Work instructions>
The required output is an exact copy of the lines from the one containing "Viewport: 514px width, 589px" through the end of the entries below, with pictures removed.

· · · ·

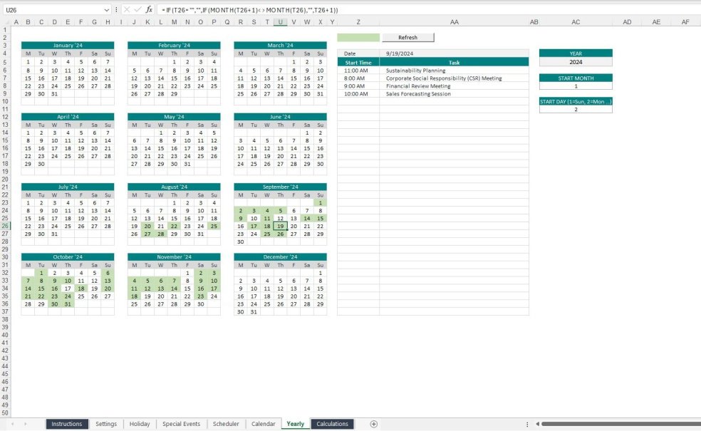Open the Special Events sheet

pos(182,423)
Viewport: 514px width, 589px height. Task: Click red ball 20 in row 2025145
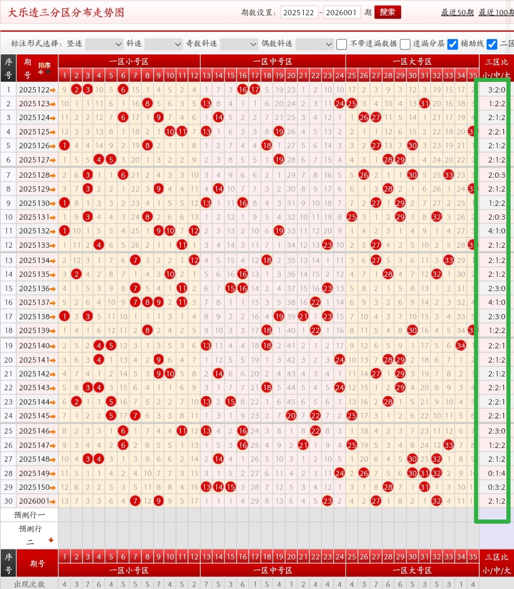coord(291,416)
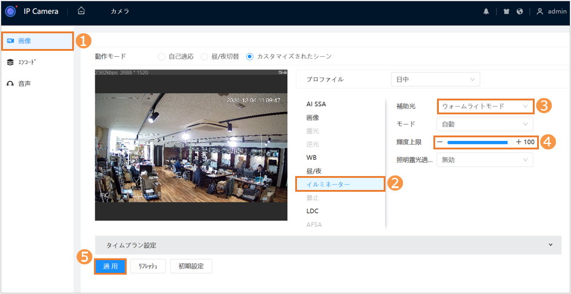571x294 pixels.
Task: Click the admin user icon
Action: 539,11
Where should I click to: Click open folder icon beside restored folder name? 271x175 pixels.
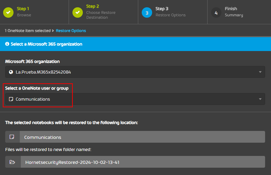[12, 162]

· · · ·

Result of this task>
Viewport: 514px width, 589px height. Task: Click red ball 20 in row 2025145
coord(291,416)
571x294 pixels.
Task: Click the admin user icon
Action: 539,11
Where should I click to: Click open folder icon beside restored folder name? 271x175 pixels.
[12, 162]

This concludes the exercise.